Actually seeing vehicles on the wrong side of the road was becoming normal. Cars and mopeds in particular. In the UK, this is the preserve of a confused elderly or drunk driver – but in India it’s accepted. I can honestly say I did not feel remotely sleepy on this highway – such was the constant state of alertness. The guys in the car behind me would often come over the radio to check I’d seen something untoward, for which I am grateful. It was difficult to relax.
My ears were becoming immune to the horns of vehicles. Essentially I took the noise to mean that I shouldn’t look behind me for fear of what I might see. Whether it was a bus squeezing through a non-existent gap to gain a few metres over a fast moving truck or someone upset about another driver sitting in the fast lane. I say upset, because that’s what UK drivers would be – but actually there was no menace – just an audible warning of change to the equilibrium. It worked. Nobody crashed despite the lane changing chaos. I saw close shaves, but it just worked.
One of the most amusing parts of the ride was over-taking mopeds, often loaded down by two or three riders. They would be dithering on the shoulder, with no hurry to get anywhere, and I would need to pass – this was a race right? The look of utter bewilderment as a woman on the drops of a road bicycle passed at 35-40kmph will stay with me for a while. Some caught me up again for a chat. Some just stared. Mopeds that passed me, often had a rider perched dangerously on the back who would turn 180 degrees to gawp at the cyclist they were passing, before returning to their world as if nothing was amiss.
The most incredulous thing I saw was a woman balanced sideways on the back of a moped, not holding on, speeding along the highway, with a tiny baby cradled in her arms! You couldn’t fall asleep on this highway – such was the astonishing people-watching.
Another unexpected feature of this highway was the numerous toll booths. We always had a 1km warning and just as we neared I would have to go to the left, through a barrier, whilst the support car queued up to pay.
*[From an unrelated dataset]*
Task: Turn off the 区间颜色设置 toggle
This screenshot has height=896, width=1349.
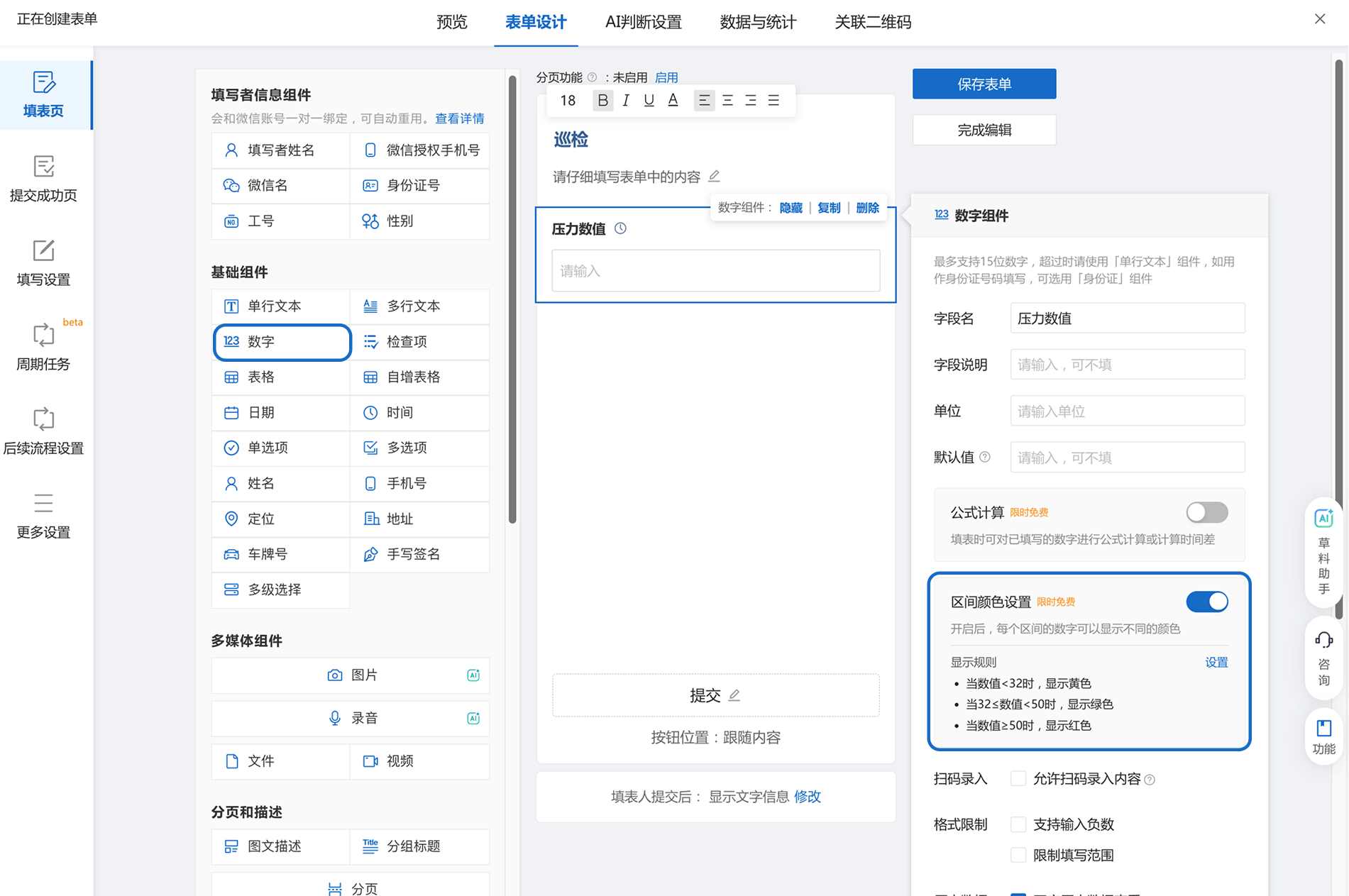Action: pyautogui.click(x=1206, y=602)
In the dark I had to wait for them to get through the traffic, but in daylight I could carry on going. I never found out what the tolls were for, but I don’t think it was road improvements.
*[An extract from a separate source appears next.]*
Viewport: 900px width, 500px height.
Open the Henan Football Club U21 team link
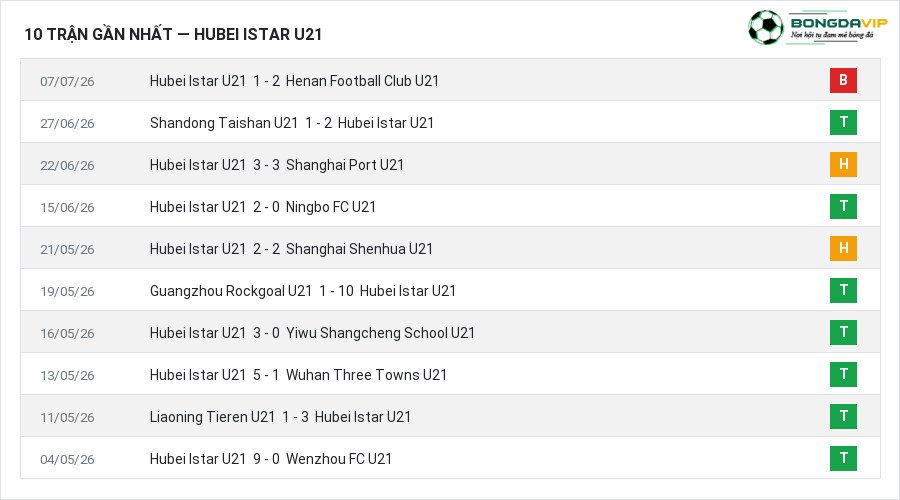(362, 81)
I hit 300km in just over 11 hours, near Kolhapur. Somewhere near here my feet really started to hurt. This was not good – hot foot after 300km is less than ideal and something which has now moved to the top of my “needs attention” list. The crew were awesome – when I stopped for some food AC held ice packs to my feet, which although hilariously ticklish, held off the pain in my feet for a couple of hours at the time.
As the route darkened, and I was clad in my fluorescent gilet, I found myself STILL on this highway. The traffic lessened in the night, for which I was grateful. We were ploughing away at quite a speed when I heard a dog in the darkness. It was howling like an injured pet. As soon as I saw it, I slammed on my brakes, practically threw my bike at AC who had jumped out of the car and ran back to the dog. It was the cutest puppy, sat by the side of the road. The traffic was fast moving within about a metre of it. I ran at it with my arms wide and tried to shoo it off the road. Stupidly the animal ran the other direction. A second attempt managed to get it off the road and into the side ditch where another puppy had appeared. This always happens to me – I get distracted by animals whilst cycling (whether it was snails on LEL or the sheep that was caught in its feeder) and have to stop. AC claimed the puppies had a system – one would try and get human attention and then his mates would jump out when a sucker was drawn in. That’s me.
I reached 400km in just over 15 hours. This statistic has got me thinking. A successful RAAM requires at least 375km per day. Covering 400km so quickly has made me wonder about the amount of sleep I could have if I sustained this performance. Just another thing to think about. RAAM is not about cycling, but what happens off the bike.
I couldn’t believe I was eventually turning off this highway at about 485km. Now I was already thinking a finish within 24 hours was possible. I knew the last 100 miles were effectively downhill to the coast. Oh – how wrong I was.
The team were excited when I went through 500km in 19.5 hours. We’d lost a bit more time seeing to my painful feet again. Plus some route issues following a time station.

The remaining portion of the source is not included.